##### Quoted text #####
Tampa Bay Rays Rumors: Could Longoria Be Changing Zip Codes?

BOSTON, MA - SEPTEMBER 08: Tampa Bay Rays third baseman Evan Longoria (Photo by Omar Rawlings/Getty Images)
BOSTON, MA - SEPTEMBER 08: Tampa Bay Rays third baseman Evan Longoria (Photo by Omar Rawlings/Getty Images) /

The Winter Meetings begin next week and the Tampa Bay Rays could be among the biggest players as they look to reduce payroll, leading to trades of some veterans which could include Evan Longoria.

There will be trades, how many of them all depend on what type of return the Tampa Bay Rays can get. Speculation is that the Rays could go for a massive rebuild, meaning that many of their veterans, including Evan Longoria could be changing zip codes.
#####
Continue the article about the Tampa Bay Rays possibly trading Evan Longoria, picking up after its final sentence.
##### Dataset records #####
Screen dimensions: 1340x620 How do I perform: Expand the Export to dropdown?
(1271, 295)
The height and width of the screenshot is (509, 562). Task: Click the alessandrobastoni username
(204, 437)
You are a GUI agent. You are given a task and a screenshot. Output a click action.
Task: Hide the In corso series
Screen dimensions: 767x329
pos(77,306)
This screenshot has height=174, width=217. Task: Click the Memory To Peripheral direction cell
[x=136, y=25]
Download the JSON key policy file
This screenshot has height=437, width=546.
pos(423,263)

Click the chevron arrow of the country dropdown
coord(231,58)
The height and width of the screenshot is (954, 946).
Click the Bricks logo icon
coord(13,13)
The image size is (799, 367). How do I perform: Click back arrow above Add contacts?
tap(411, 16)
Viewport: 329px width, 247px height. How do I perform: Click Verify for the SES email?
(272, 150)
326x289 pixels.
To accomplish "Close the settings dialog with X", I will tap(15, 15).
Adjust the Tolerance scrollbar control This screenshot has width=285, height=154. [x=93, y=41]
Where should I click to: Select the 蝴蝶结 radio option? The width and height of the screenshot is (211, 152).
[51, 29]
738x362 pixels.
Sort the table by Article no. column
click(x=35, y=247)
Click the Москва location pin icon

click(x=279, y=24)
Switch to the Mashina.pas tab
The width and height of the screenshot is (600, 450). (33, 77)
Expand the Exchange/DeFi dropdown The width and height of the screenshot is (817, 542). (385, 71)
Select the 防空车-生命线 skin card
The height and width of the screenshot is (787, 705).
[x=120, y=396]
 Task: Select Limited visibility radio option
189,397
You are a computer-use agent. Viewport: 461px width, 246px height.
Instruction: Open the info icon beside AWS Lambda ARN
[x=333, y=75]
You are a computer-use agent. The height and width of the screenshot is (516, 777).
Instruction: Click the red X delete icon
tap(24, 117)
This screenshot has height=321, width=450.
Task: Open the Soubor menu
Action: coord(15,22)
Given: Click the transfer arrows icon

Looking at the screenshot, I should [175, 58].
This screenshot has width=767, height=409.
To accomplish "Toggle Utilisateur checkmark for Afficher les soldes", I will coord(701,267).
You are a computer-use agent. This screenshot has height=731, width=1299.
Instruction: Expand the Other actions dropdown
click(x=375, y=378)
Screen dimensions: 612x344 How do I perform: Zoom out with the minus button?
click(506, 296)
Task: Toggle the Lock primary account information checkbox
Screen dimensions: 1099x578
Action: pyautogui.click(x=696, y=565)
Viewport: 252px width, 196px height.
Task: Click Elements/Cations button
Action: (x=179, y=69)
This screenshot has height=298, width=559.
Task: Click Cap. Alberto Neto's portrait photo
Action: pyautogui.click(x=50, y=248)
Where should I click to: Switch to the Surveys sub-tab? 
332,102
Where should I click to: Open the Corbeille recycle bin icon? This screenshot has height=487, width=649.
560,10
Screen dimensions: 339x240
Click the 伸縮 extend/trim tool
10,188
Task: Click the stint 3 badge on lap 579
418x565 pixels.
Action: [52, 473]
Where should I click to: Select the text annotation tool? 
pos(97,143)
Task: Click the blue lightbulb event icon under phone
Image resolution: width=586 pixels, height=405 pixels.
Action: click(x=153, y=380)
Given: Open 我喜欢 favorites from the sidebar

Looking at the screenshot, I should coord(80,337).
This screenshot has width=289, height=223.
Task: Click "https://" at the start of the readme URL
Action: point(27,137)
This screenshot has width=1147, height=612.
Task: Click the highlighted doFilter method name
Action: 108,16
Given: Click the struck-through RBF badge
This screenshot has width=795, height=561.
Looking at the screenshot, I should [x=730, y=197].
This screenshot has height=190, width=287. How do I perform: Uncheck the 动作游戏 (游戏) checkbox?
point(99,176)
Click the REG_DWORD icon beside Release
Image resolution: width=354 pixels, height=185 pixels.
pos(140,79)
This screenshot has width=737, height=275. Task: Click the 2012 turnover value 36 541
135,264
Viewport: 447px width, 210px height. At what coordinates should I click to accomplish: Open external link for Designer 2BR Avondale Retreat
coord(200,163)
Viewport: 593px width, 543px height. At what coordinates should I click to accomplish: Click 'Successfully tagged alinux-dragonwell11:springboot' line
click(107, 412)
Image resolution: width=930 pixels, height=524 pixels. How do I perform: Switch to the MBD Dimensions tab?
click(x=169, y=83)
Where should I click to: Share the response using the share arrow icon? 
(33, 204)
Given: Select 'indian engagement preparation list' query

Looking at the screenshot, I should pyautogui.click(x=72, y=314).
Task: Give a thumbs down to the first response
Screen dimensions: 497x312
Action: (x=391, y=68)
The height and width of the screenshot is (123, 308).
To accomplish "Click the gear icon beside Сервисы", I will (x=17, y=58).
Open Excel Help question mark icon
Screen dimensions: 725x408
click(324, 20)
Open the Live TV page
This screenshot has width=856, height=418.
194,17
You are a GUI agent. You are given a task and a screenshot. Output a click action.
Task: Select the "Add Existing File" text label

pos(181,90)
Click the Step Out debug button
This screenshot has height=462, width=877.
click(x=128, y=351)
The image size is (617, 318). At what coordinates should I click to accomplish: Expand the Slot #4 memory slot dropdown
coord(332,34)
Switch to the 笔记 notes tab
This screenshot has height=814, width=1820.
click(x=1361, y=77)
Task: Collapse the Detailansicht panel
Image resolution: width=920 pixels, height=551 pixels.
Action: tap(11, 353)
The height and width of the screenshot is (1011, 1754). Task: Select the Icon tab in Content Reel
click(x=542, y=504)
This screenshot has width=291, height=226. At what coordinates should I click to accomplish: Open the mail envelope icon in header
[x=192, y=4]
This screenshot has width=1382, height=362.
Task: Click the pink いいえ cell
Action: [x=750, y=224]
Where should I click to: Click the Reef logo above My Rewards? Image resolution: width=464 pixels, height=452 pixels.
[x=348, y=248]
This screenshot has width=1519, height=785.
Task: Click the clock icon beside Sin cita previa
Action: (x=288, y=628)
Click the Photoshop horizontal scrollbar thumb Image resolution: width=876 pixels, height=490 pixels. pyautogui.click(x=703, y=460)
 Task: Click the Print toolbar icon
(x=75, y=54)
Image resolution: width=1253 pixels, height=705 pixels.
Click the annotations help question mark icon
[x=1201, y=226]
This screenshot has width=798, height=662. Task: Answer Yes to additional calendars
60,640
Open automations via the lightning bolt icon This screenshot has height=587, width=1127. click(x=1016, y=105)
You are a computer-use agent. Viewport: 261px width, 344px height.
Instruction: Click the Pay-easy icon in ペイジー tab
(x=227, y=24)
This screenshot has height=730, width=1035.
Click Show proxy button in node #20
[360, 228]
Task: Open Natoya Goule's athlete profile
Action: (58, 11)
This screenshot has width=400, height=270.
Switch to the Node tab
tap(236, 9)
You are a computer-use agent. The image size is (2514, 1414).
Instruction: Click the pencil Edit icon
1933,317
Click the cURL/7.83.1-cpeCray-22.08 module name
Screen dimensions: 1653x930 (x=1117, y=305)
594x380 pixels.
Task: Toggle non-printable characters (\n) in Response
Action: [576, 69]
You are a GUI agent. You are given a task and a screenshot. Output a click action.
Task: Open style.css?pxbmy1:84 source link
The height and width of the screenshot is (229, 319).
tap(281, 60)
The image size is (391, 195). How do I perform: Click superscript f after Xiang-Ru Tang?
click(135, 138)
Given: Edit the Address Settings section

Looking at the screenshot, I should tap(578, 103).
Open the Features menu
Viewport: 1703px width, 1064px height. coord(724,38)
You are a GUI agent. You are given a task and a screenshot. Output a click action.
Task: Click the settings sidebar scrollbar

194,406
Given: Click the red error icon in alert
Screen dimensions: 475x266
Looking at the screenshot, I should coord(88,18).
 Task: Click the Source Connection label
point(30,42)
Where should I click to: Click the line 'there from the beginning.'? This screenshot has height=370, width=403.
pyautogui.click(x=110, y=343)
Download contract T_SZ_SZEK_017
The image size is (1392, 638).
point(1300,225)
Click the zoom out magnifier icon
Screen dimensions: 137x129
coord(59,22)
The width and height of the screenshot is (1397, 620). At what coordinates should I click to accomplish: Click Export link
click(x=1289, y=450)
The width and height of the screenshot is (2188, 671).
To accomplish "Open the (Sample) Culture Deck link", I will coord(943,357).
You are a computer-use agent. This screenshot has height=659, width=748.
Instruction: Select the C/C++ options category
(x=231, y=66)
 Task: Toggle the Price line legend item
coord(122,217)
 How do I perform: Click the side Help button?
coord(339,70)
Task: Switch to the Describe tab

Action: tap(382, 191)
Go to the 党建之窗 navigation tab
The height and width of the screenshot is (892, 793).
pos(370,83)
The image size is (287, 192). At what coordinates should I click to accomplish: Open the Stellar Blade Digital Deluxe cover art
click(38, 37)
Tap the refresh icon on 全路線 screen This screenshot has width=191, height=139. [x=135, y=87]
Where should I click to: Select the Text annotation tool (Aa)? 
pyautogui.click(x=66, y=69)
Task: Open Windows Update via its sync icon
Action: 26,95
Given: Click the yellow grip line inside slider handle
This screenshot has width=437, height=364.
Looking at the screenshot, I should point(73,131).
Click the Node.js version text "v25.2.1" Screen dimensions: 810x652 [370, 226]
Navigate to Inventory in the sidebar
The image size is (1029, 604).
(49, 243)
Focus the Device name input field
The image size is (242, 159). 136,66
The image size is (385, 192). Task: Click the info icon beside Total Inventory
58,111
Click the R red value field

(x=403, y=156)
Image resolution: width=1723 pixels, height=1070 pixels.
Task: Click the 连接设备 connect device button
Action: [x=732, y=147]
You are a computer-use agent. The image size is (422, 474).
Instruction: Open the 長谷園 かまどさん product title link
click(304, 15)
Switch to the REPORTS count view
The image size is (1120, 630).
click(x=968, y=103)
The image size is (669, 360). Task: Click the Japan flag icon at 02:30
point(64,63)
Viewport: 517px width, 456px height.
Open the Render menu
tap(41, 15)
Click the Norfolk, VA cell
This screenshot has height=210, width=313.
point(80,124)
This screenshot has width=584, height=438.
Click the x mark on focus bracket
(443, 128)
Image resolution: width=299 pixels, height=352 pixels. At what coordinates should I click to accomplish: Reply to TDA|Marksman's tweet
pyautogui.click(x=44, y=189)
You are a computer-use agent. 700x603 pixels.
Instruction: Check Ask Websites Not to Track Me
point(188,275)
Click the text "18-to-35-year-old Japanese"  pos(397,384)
#####
Result of this task ▸
Reducing payroll is one of the Rays off-season main objectives and depending how you look at the current roster, specifically the players that are under contract and not those with a projected salary – well, it would make sense to trade those players. However, it would also be just as disheartening, if not the worst watching the Rays brass gut the roster of key veterans to reduce payroll.

Longoria is just one of possibly eight veterans that could be playing somewhere else in 2018 to help reduce payroll. Marc Topkin of the Tampa Bay Times reports that Chris Archer, Jake Odorizzi, Wilson Ramos, Alex Colome, Corey Dickerson, Wilson Ramos, Brad Miller and Adeiny Hechavarria and Kevin Kiermaier “stand out” as the potential trade candidates.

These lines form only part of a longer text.